# TASK DATA:
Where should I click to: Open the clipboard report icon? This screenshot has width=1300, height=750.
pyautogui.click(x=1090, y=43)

--

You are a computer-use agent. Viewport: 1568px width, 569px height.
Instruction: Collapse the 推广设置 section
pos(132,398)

# OBJECTIVE:
Scale the records from the line with "Where should I" to the line with "pyautogui.click(x=1090, y=43)", both included, and write out all those lines again, requests too. Multiply only the click coordinates in the answer by 0.3 and round them to whole numbers, with halves rounded up.

# THE ANSWER:
Where should I click to: Open the clipboard report icon? This screenshot has width=1300, height=750.
pyautogui.click(x=327, y=13)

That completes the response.